Prendiamo qualche caso concreto, partendo dalla fusione tra Bpm e Banco popolare, la prima operazione nata sulla scia del decreto governativo del gennaio 2015 che obbliga le banche popolari a trasformarsi in società per azioni. La banca veronese guidata da Pier Francesco Saviotti ha in pancia una quantità di sofferenze non banale, con un Texas ratio (rapporto tra crediti deteriorati e patrimonio più accantonamenti) che a fine 2015 arrivava a 158, più elevato di Mps (147), mentre la Bpm è molto più virtuosa sotto questo profilo, essendo a quota 87. Prima di unirsi in matrimonio la Banca centrale europea ha dunque obbligato il Banco a lanciare un aumento di capitale da un miliardo, in seguito al quale l’azionariato della nuova banca è stato suddiviso in 54% (soci del Banco), 46% (soci della Bpm). Ma il mercato ha fin da subito cominciato a scontare il fatto che la nuova banca ha bisogno di un altro aumento di capitale affossandone il corso dei titoli in Borsa. Ma anche Victor Massiah, ad di Ubi Banca, ha molto da farsi perdonare.

Nonostante la banca, con solide basi tra Bergamo e Brescia, abbia indici patrimoniali soddisfacenti, Massiah è riuscito a far trascinare Ubi nel gorgo della speculazione di Borsa associandola al salvataggio di Mps. Quando il Tesoro chiese a Massiah e Castagna di unirsi per salvare il Monte, il banchiere di Bpm ha prontamente declinato l’invito mentre quello di Ubi ha creduto nel progetto a tre salvo poi comprendere l’impossibilità della sua realizzazione. Ma nel frattempo il mercato ha avuto buon gioco a buttare giù il titolo nel timore che Ubi volesse marciare da sola verso Siena. Poi, non contento di questa performance, Massiah ha risposto al nuovo appello di Bankitalia per evitare che le quattro banche salvate finissero nelle mani dei fondi avvoltoio per pochi euro. Così Ubi ha presentato un piano per accollarsele a prezzi vantaggiosi. E il titolo Ubi è andato giù ancora, reagendo alla notizia.

Che dire poi di Unicredit. Per almeno un anno e mezzo, e cioè fino al giugno 2016, l’ex amministratore delegato Federico Ghizzoni non ha fatto altro che ripetere al mercato e alle autorità che la banca non aveva alcun bisogno di un aumento di capitale.
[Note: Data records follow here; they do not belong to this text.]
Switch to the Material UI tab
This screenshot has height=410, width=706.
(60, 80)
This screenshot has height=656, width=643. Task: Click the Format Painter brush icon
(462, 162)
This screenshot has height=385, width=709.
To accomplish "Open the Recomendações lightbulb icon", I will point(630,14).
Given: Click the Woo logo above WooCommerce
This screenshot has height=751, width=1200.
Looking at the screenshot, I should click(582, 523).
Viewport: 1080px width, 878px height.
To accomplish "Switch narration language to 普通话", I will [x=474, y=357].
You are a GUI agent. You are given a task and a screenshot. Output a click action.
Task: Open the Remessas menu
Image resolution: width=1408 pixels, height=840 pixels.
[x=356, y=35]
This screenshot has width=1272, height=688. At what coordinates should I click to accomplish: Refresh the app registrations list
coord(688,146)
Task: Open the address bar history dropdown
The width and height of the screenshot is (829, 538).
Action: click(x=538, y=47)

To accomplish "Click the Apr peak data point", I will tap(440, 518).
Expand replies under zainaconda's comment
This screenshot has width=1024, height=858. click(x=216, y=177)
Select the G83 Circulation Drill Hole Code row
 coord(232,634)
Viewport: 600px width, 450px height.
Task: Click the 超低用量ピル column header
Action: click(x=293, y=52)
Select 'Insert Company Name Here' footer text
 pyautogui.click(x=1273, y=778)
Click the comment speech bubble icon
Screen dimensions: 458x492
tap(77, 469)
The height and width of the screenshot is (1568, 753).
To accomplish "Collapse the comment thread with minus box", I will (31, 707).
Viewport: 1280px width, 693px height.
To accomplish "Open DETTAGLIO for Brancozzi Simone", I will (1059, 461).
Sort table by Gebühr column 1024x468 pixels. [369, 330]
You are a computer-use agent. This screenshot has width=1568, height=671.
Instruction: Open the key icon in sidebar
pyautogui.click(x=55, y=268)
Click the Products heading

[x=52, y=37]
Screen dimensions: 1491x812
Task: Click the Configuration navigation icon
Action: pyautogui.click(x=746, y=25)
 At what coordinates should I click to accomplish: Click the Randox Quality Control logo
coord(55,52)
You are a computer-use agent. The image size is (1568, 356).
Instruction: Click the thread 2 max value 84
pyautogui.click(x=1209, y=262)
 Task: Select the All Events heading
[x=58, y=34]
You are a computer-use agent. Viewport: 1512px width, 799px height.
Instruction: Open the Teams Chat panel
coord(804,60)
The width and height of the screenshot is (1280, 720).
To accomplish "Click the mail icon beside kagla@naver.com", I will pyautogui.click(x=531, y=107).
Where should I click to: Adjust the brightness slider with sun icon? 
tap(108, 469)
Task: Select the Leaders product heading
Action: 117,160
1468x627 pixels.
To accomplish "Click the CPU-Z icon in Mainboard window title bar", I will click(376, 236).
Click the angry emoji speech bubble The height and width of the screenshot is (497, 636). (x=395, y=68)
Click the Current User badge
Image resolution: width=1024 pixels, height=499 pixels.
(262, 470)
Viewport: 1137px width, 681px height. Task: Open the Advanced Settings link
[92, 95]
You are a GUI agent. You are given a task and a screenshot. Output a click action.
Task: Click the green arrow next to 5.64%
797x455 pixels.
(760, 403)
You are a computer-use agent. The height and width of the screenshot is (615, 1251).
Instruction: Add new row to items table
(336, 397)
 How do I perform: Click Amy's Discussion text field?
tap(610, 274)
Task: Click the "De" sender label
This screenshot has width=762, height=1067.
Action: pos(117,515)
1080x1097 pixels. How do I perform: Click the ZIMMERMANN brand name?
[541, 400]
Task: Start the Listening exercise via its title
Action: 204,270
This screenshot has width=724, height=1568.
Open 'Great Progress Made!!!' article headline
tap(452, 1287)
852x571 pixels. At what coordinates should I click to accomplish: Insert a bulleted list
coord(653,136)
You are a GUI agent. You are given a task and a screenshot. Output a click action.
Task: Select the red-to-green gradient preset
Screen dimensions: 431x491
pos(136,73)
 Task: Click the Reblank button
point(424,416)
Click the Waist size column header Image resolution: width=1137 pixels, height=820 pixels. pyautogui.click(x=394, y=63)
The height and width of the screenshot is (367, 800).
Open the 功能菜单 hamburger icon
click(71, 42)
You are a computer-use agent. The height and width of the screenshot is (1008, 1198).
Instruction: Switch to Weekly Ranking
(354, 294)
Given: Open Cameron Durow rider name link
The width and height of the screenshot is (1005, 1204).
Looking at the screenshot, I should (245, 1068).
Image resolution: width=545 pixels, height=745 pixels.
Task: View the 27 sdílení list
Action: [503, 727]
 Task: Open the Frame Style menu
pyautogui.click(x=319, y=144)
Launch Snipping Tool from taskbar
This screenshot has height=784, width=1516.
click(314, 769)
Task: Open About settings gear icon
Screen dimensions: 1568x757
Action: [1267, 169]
Ma quando gli azionisti si sono infine decisi a dare il benservito a Ghizzoni affidandosi alle cure di Jean Pierre Mustier, il mercato ha scoperto che in realtà l’aumento di capitale ci sarebbe stato ed anche molto oneroso. E come poteva reagire il titolo in Borsa a una notizia del genere, per di più associata al fatto che occorre svalutare pesantemente i 57 miliardi di sofferenze lorde che sono ancora in pancia a Unicredit? Male, ovviamente.

Se poi si aggiunge:

Che Veneto Banca e Popolare di Vicenza sono state salvate dal fondo Atlante in quanto non sarebbero riuscite a mandare in porto i rispettivi aumenti di capitale, ma che è molto probabile servano altre risorse fresche da iniettare.
Che la Carige ha respinto un’offerta del fondo Apollo di acquisto di sofferenze e contestuale ricapitalizzazione poichè il principale azionista della banca, la famiglia Malacalza, non voleva farsi prendere per il collo e alla bisogna ha le risorse per far fronte a un aumento di capitale.
E che il Monte dei Paschi, terza banca italiana in forte difficoltà, è sulla graticola per un piano di rafforzamento del patrimonio da 5 miliardi ben si comprende che i banchieri italiani e l’Abi possono anche gridare al mondo che il sistema bancario italiano è sano e che i fondi stranieri speculano sulle sofferenze italiane.
Ma il ministro dell’Economia Padoan non ci sta e rileva che da inizio 2017 lo stock delle sofferenze è calato del 25%, sottolineando che il quadro dipinto da Moodys è “ un’immagine che non rispecchia la realtà”. Intanto Renzi ha acceso la miccia per non far rinominare Visco a Governatore di Bankitalia, ritenendo forse che ha vigilato poco e male.